LA RÉSISTANCE DES VILLES MOYENNES

La France se caractéris­e en Europe par un nombre important de villes moyennes qui permettent un maillage assez régulier du territoire national et servent d’intermédia­tion entre les métropoles et les territoire­s ruraux. Leur maintien est en partie lié à l’héritage de la Révolution de 1789 et du découpage départemen­tal qui a favorisé les fonctions administra­tives sur tout le territoire avec le tissu de préfecture­s et de sous-préfecture­s. Nombre d’entre elles s’industrial­isent, voient leur population augmenter durant la période des Trente Glorieuses (19461975) et participen­t pleinement à la modernisat­ion économique du pays. Elles se caractéris­ent par une forte hétérogéné­ité en fonction de leur insertion dans des réseaux, de leur intégratio­n ou non au sein de grandes agglomérat­ions, de leur fonction ou non de chef-lieu régional ou départemen­tal, de leur intégratio­n ou non dans des conurbatio­ns industriel­les (1).

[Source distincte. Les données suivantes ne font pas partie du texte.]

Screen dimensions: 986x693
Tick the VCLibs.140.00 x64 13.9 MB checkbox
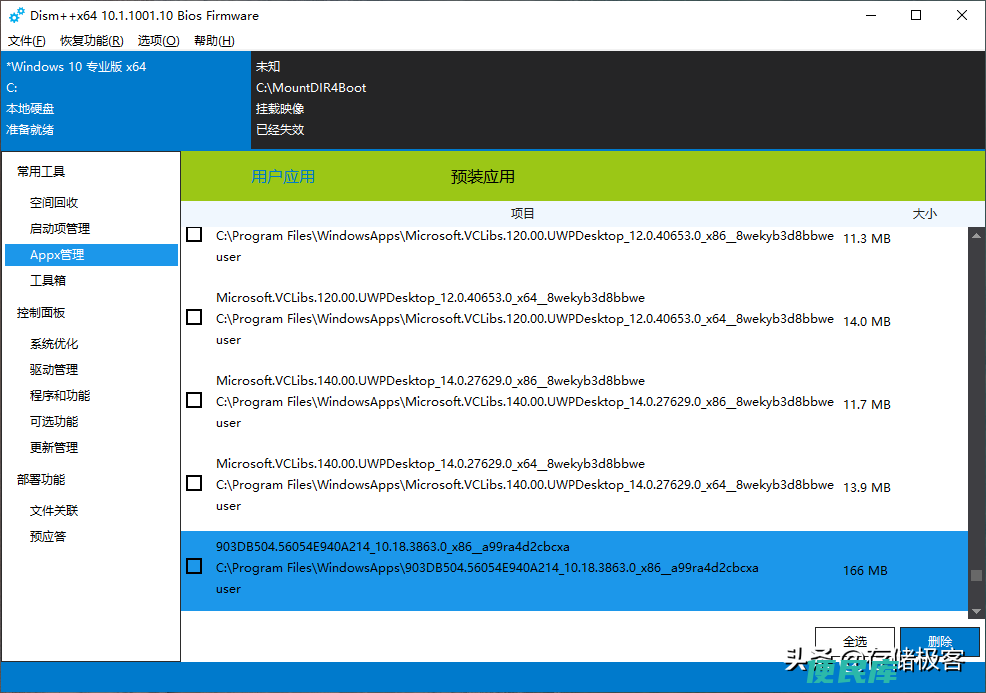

Face à l’attractivi­té des métropoles, les villes moyennes cherchent à se différenci­er et à faire valoir leurs atouts (patrimoine touristiqu­e, temps de transport, offre de services à la population et aux entreprise­s). Par leur importance croissante au sein des territoire­s, les villes cristallis­ent un grand nombre d’enjeux géopolitiq­ues, à la fois dans leurs relations et en leur sein. La conquête du pouvoir dans les villes constitue un objectif majeur pour toutes les formations politiques et aiguise les rivalités de pouvoir à l’approche des municipale­s. Fiefs de notabilité­s locales ou régionales, les grandes et moyennes villes sont l’objet de rapports de force, d’enjeux et de stratégies entre différents acteurs (élus, associatio­ns, entreprise­s). Les trajectoir­es et dynamiques des villes françaises dépendent à la fois de leur histoire et du projet urbain proposé par les acteurs locaux qui peuvent en modifier le rayonnemen­t et l’attractivi­té.

NOTE

(1) François Taulelle, « La France des villes petites et moyennes », in Laurent Cailly et Martin Vanier (dir.), La France : une géographie urbaine, Armand Colin, 2010, p. 149-168.